Mais la très grande intensité du travail (due au grand succès remporté dans les formations et aux demandes grandissantes d’interventions), la difficulté de gérer la demande et la commercialisation dans la dispersion, les facilités de certains face aux difficultés d’autres dans certaines tâches, sans oublier cette pratique de l’éducation populaire de passer beaucoup de temps à « décortiquer » toutes les pratiques (celles des formations comme celles du groupe), ont quelque peu épuisé l’équipe et l’ont amené au bord de la crise.

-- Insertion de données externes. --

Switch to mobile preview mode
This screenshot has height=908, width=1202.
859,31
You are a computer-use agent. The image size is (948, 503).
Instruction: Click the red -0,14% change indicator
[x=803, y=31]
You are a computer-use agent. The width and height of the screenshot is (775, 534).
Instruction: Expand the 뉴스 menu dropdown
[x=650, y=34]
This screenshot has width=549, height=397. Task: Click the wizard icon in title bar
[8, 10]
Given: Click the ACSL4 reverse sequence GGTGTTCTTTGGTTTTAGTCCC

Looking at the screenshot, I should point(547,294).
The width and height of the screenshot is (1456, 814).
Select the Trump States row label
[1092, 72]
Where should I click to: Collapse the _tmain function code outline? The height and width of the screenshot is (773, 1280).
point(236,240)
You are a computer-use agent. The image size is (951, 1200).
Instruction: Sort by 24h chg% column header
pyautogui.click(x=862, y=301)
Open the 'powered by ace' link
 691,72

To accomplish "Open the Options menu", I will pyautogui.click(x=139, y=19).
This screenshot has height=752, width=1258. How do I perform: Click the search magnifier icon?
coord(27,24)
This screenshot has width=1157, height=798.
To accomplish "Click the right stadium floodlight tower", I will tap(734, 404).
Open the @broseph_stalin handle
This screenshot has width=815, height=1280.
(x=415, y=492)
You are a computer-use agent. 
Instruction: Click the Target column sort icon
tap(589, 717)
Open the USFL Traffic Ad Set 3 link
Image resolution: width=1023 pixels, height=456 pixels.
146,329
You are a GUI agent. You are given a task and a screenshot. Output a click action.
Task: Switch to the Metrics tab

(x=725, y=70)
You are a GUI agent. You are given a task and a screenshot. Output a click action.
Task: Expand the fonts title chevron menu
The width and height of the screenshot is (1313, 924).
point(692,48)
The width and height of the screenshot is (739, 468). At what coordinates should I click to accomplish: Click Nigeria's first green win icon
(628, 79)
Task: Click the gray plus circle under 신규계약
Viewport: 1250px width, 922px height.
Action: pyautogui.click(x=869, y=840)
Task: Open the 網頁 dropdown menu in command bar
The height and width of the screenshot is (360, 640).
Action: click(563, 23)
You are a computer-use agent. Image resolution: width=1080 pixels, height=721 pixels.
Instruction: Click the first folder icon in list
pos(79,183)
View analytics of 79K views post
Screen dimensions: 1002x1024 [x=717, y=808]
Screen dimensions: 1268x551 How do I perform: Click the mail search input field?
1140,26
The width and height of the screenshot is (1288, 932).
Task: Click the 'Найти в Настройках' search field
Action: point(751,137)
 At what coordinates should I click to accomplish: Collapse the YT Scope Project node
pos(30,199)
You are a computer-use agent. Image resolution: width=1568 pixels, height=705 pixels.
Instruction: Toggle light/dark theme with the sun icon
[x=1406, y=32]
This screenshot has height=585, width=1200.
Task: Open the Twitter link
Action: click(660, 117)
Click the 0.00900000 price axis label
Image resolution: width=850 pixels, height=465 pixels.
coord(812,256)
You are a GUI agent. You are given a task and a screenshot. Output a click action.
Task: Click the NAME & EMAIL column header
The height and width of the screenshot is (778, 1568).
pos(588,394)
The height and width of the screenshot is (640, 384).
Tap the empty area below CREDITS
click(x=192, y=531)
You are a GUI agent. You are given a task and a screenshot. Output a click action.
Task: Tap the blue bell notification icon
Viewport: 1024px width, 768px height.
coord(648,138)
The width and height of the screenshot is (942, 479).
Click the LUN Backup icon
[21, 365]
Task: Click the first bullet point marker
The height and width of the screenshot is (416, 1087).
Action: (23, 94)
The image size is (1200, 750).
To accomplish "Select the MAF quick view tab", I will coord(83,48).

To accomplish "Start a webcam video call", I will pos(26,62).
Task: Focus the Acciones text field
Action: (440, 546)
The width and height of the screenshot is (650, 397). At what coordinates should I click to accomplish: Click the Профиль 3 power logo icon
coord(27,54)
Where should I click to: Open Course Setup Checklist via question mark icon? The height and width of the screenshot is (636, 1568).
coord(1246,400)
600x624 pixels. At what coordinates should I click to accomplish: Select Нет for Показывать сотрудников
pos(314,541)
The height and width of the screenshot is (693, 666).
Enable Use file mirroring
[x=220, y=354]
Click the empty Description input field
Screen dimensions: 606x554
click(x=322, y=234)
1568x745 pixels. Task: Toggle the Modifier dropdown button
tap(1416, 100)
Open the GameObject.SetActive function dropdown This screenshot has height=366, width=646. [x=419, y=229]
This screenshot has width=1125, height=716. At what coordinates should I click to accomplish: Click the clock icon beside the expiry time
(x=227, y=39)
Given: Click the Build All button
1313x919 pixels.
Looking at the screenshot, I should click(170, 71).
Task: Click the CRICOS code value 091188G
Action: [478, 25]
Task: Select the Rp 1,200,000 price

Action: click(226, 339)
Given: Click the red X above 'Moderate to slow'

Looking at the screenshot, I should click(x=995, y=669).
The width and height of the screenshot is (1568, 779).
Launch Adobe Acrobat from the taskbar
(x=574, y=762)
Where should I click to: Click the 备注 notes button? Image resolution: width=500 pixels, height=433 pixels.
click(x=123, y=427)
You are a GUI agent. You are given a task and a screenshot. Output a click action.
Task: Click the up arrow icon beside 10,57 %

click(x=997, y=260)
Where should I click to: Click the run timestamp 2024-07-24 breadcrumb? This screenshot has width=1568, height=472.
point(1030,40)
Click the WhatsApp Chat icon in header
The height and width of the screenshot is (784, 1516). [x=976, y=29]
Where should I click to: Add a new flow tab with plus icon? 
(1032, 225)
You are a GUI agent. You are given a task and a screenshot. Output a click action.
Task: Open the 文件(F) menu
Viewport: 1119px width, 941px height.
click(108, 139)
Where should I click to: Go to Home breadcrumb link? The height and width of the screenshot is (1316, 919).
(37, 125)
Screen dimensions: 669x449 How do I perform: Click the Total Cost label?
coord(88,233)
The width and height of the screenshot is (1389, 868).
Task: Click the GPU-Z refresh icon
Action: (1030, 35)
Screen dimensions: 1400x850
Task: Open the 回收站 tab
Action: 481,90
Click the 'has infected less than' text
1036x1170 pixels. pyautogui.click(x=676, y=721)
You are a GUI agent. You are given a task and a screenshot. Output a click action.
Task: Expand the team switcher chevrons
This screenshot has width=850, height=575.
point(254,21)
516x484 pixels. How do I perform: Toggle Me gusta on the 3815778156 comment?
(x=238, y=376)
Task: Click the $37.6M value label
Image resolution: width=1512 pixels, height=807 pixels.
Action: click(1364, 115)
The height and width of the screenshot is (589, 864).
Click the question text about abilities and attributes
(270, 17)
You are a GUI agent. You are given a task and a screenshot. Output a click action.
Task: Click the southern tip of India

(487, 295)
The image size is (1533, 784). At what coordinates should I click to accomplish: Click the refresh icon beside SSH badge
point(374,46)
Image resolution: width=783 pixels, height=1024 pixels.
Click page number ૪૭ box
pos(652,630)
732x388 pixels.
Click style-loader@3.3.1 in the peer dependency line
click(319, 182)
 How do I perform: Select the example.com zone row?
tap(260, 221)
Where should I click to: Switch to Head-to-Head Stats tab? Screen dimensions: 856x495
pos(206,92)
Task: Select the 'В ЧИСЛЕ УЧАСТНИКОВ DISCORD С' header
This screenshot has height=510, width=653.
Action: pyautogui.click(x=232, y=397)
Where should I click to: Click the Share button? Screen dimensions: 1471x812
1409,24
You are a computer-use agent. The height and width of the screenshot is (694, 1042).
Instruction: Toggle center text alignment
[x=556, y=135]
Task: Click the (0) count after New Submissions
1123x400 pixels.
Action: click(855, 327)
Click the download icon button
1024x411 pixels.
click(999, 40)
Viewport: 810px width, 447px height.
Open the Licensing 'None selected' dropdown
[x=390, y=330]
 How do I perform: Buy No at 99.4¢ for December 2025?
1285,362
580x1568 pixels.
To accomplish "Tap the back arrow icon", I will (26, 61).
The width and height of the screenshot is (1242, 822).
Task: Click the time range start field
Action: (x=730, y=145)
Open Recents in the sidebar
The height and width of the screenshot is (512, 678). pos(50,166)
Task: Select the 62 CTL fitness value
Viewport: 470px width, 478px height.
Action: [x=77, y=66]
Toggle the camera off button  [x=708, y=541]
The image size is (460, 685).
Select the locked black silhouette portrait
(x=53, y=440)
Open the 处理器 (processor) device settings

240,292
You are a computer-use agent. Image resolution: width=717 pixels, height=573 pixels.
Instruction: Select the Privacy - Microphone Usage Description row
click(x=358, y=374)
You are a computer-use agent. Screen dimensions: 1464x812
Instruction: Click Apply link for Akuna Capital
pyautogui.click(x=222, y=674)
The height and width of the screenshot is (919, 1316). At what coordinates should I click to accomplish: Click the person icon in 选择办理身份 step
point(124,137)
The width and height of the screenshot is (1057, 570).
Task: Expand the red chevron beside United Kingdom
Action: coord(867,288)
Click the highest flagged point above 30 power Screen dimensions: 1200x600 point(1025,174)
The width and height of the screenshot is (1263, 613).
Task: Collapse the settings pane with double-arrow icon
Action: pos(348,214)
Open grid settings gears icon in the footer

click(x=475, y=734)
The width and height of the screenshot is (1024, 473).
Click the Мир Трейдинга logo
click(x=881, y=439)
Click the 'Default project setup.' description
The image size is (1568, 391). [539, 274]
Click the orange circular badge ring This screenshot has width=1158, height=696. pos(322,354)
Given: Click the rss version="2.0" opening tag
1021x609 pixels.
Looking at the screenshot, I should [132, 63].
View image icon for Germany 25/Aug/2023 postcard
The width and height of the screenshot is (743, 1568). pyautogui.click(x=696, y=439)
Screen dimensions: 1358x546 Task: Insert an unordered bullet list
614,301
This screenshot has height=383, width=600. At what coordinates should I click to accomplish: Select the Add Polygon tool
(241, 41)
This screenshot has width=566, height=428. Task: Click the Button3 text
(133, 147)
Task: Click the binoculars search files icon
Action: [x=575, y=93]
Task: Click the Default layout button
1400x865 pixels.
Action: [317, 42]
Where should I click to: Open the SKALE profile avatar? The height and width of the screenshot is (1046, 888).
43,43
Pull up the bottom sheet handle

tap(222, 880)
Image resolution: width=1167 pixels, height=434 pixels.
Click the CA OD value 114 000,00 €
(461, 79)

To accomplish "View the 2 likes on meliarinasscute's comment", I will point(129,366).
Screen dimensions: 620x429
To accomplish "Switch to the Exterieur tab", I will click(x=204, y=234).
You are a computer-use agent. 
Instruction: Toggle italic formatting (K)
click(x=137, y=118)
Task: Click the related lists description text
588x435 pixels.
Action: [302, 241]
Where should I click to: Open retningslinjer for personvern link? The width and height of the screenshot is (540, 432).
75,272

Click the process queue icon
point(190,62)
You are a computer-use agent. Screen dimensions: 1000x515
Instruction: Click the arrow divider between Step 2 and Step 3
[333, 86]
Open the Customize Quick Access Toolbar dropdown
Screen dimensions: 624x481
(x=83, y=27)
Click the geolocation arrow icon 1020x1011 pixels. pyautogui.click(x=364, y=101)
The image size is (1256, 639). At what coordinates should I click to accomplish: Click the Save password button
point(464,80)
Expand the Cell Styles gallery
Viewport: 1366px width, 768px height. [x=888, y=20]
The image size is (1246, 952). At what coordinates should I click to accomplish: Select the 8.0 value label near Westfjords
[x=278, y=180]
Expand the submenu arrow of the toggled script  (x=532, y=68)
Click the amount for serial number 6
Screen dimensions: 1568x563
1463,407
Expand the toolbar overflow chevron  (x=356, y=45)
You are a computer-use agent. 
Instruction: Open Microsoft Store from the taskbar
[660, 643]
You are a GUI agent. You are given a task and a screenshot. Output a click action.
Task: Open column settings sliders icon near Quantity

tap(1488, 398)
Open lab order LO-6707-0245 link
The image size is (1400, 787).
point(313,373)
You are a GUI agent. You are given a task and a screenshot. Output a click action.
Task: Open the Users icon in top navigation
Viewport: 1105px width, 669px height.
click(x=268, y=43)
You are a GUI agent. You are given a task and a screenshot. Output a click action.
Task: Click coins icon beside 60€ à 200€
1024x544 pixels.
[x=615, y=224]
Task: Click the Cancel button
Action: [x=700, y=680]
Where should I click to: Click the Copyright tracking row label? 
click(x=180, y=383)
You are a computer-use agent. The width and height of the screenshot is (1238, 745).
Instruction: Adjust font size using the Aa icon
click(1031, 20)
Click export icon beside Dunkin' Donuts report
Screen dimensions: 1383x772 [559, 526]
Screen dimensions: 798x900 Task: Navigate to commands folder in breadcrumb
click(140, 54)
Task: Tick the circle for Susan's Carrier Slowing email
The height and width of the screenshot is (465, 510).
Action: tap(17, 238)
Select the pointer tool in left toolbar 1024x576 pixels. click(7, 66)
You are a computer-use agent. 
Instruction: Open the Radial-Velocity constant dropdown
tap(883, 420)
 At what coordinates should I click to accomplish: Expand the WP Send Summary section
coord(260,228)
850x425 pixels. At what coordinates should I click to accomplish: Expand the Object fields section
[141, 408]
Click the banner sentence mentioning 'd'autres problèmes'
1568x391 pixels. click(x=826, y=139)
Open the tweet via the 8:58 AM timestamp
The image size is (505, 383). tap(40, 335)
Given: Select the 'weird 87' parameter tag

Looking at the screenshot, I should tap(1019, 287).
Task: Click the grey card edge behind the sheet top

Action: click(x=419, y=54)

Elle a alors cherché et mis en place un nouveau fonctionnement en 2010. Le « soviet » est devenu « pow wow » : l’équipe au complet ne se réunit plus désormais physiquement trois jours que tous les trimestres. Elle a nommé un « triumgynat » (on notera le goût du Pavé pour les appellations particulières ; ici, on aura compris qu’on a substitué la terminaison féminine à la terminaison masculine à ce qui reste une délégation des pouvoirs à trois personnes…) qui prend toutes les décisions utiles dans l’intervalle des « pow wow ». Le dispositif est expérimental pour un an.
L’essaimage
Face à cette demande grandissante sur tout le territoire, le Pavé a accueilli très favorablement trois initiatives, à Grenoble (L’orage – contact@scoplorage.org), à Toulouse (La Coopérative du Vent Debout ! – coopduventdebout@gmail.com ) et à Tours (L’Engrenage – Un Pavé à Tours – unpaveatours@gmail.com), de personnes qui souhaitaient se lancer dans la même activité. Le Pavé a décidé de consacrer un mi-temps à l’accompagnement de la mise en place de ces nouvelles structures : montage administratif, financier et juridique, transfert de savoirs et d’outils, co-animation des stages, etc. L’intensité de la demande devrait être ainsi être mieux satisfaite et, peut-être, l’équipe du Pavé un peu soulagée. Il n’en est rien en attendant, bien au contraire. Par contre, l’effet particulier de la création de ces nouvelles aventures coopératives, vient à point nommé, réinterroger certaines routines et l’institutionnalisation du Pavé de Rennes.